§ **Your goal**
The required output is an exact restatement of the lines, starting with the one that contains "Click England's green 8/8 teams cell" and finishing with the last line of the listing. It contains no pictures.

§ **Listed records**
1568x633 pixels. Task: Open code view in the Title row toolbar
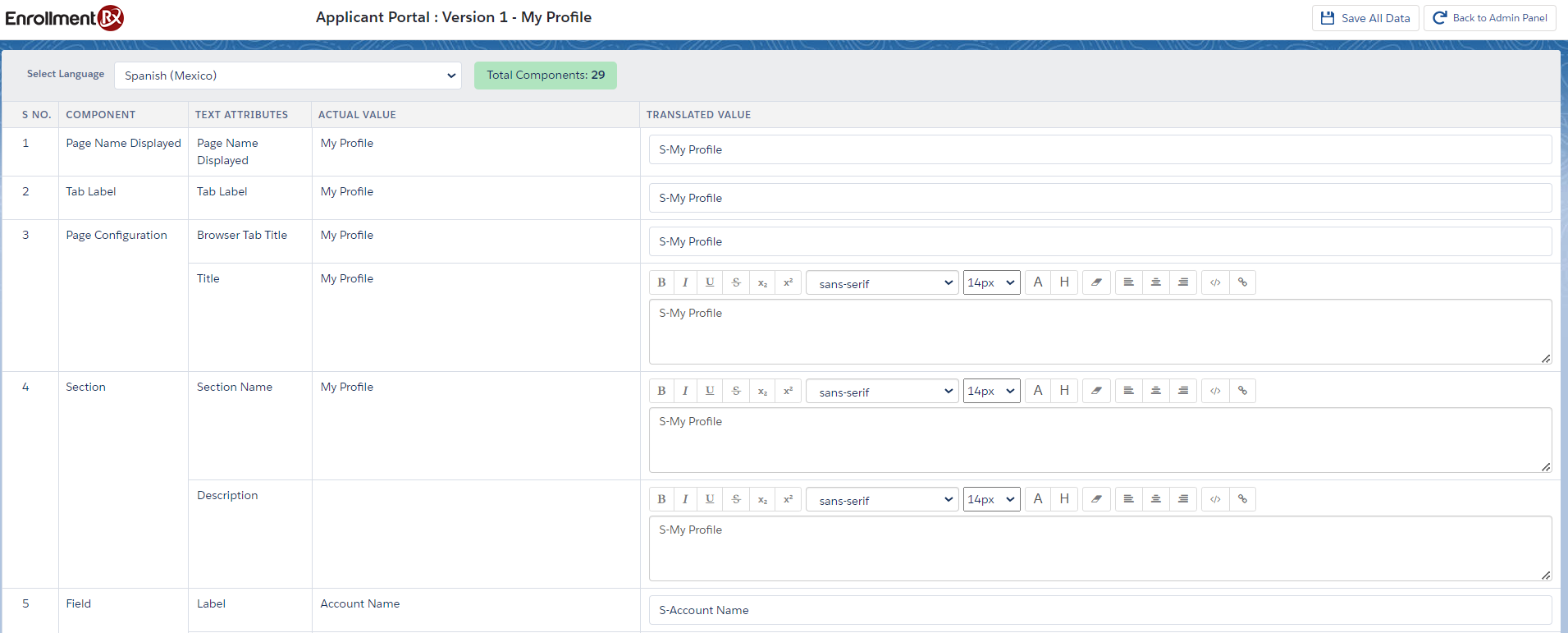1215,282
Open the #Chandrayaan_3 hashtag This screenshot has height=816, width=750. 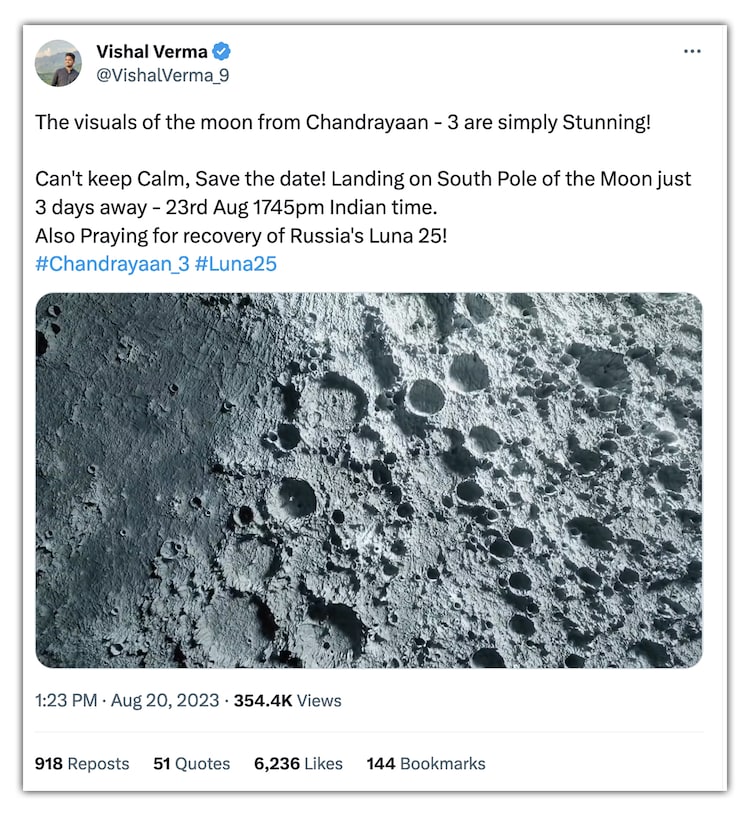coord(112,264)
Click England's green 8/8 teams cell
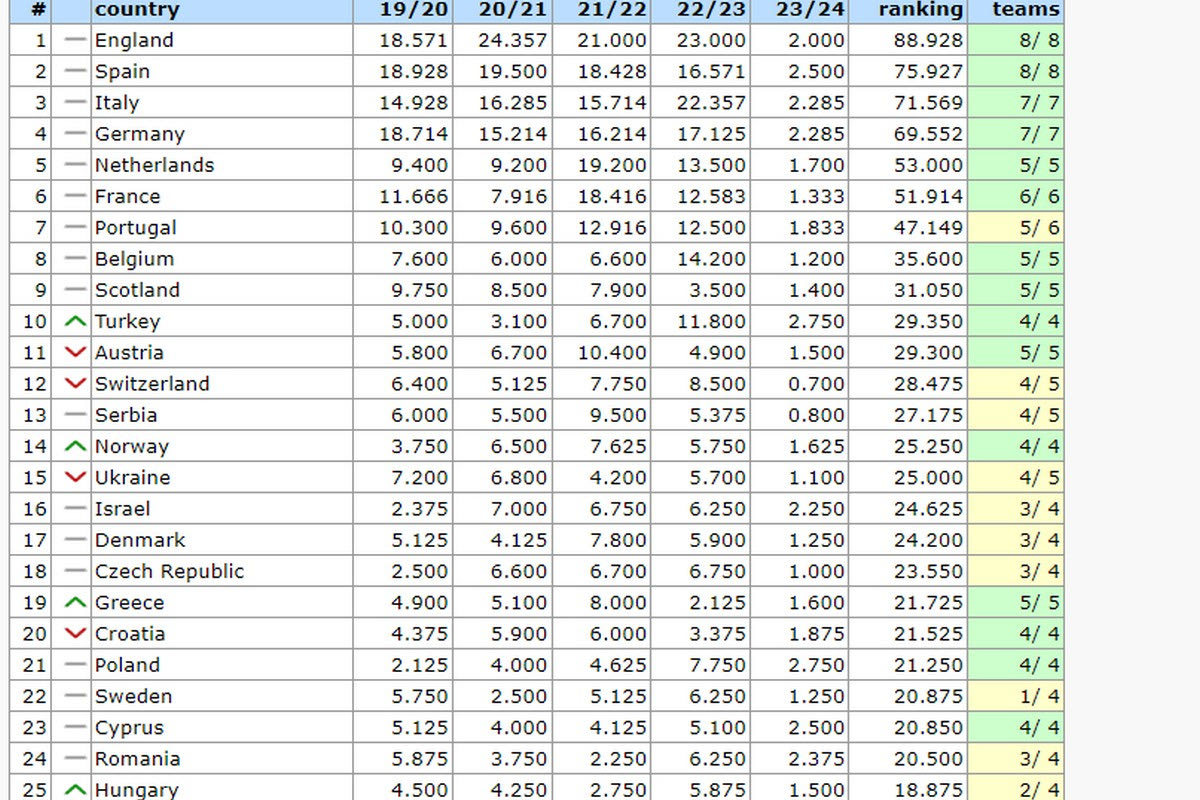This screenshot has width=1200, height=800. pyautogui.click(x=1016, y=41)
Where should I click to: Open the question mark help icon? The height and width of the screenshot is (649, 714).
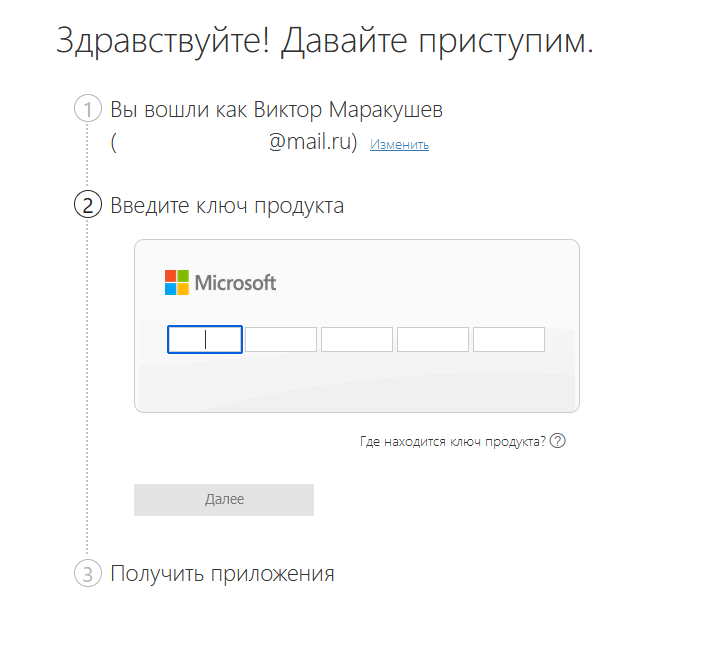(x=558, y=441)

§ **Answer to this problem**
Click England's green 8/8 teams cell
This screenshot has width=1200, height=800. pyautogui.click(x=1016, y=41)
Where should I click to: Open the question mark help icon? The height and width of the screenshot is (649, 714).
(x=558, y=441)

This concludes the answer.